By making the cells grow in a scaffold after scanning the patient's bones to determine the shape, these cells then fill a mould and make a completely new bone resembling the lost one.
"By using live adult cells inside the scaffold and mimicking the body's conditions, the cells fill the cast in a matter of a few months, two or three, so the patient is ready to receive an implant that his body will not reject, because it was taken from his own body," Bonus Biogroup founder and CEO Shai Meretzki told a press conference Thursday.
The cell extraction procedure is very non-intrusive, unlike bone replacement surgeries today that take a piece of the patients' bone and work on it to make it look as similar as possible to the bone it will have to replace. This, of course, is a painful and long process that requires months of post-operative care.

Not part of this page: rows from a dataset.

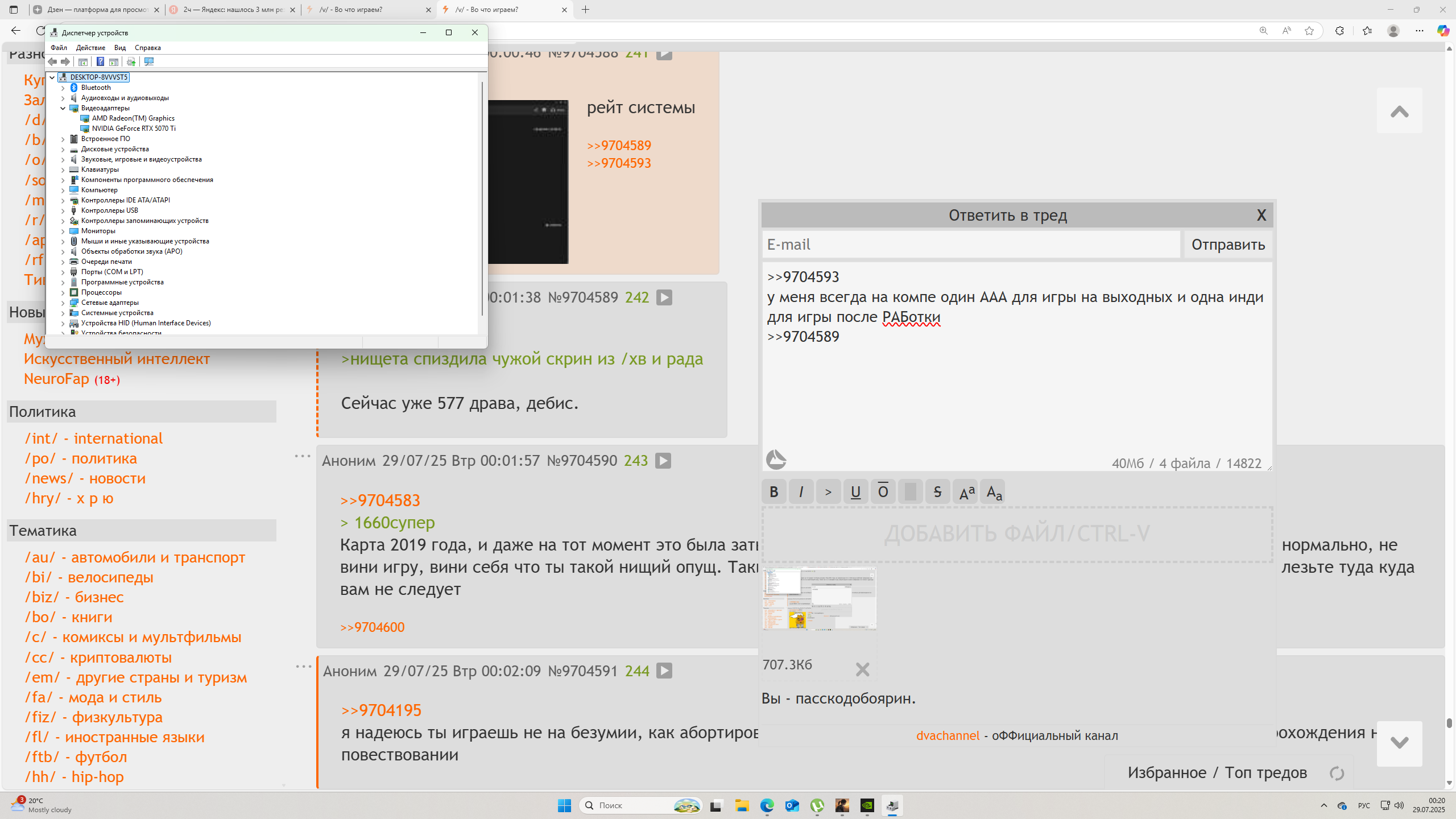1456x819 pixels.
Task: Expand the Bluetooth device category
Action: click(x=63, y=88)
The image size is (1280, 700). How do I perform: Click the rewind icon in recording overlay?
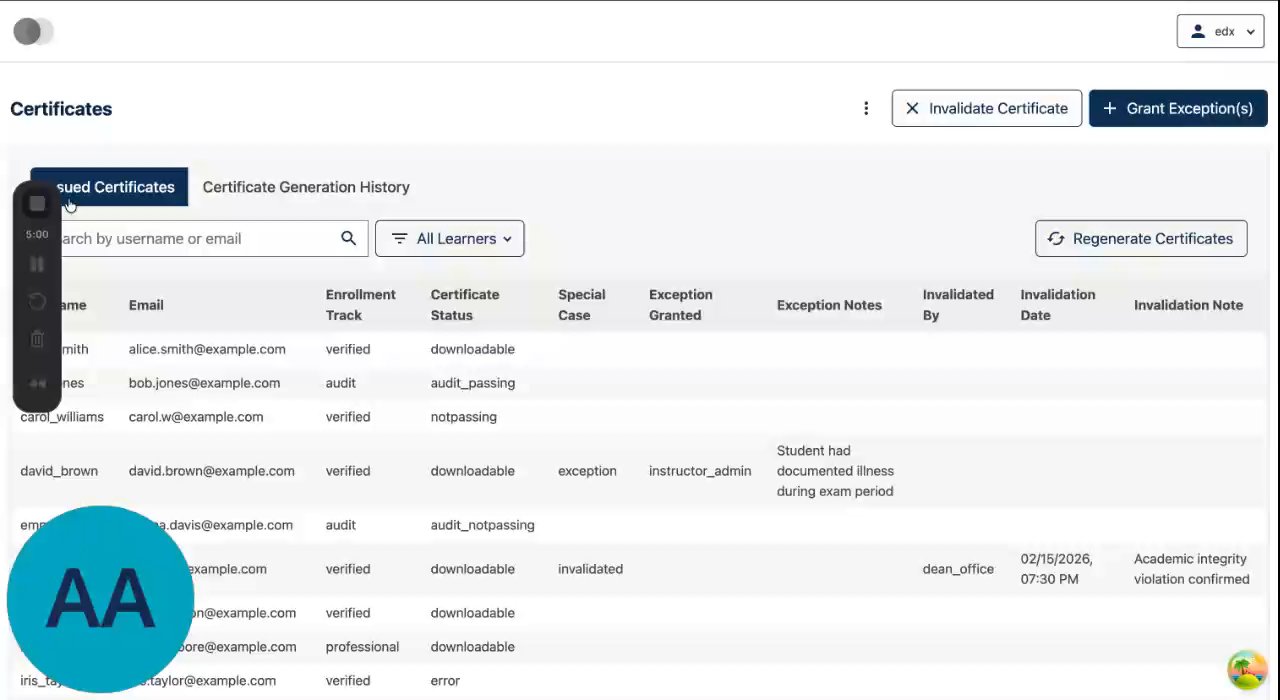pos(37,384)
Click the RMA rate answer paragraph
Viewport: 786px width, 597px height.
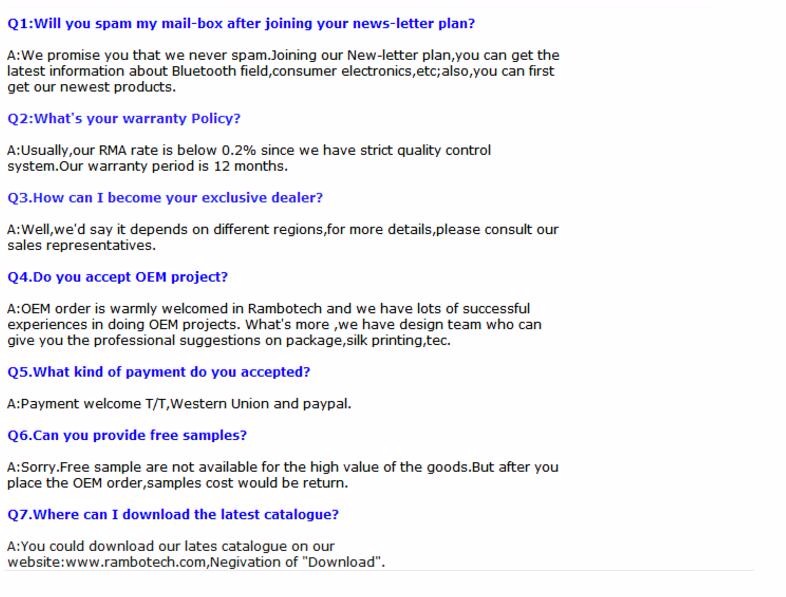249,158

"We do a small liposuction on the patient's stomach and make those cells turn into the new bone by telling each of them how to grow. Many patients encourage us to continue with the liposuction!" Meretzki laughed.
For now, Meretzki and his team only researched on rats, but the trials on human will begin soon, as they expect that their technology will be available for everyone in no more than three years.
The new innovation in tissue growth, which took Meretzki and his team five years to develop, can also be applied in dentistry since many times dental implants cannot take root due to lack of bone structure.
"With this technology, dentists can grow bone tissue in the mouth so that the dental pieces can be easily put in place," Meretzki said, though admitting that for now, growing organs in a similar way is still far down the line.
"Bone tissue is relatively easy to grow, because its cells are not as complex as the ones on body organs, but I don't think it's something impossible, we just need to research more," he added.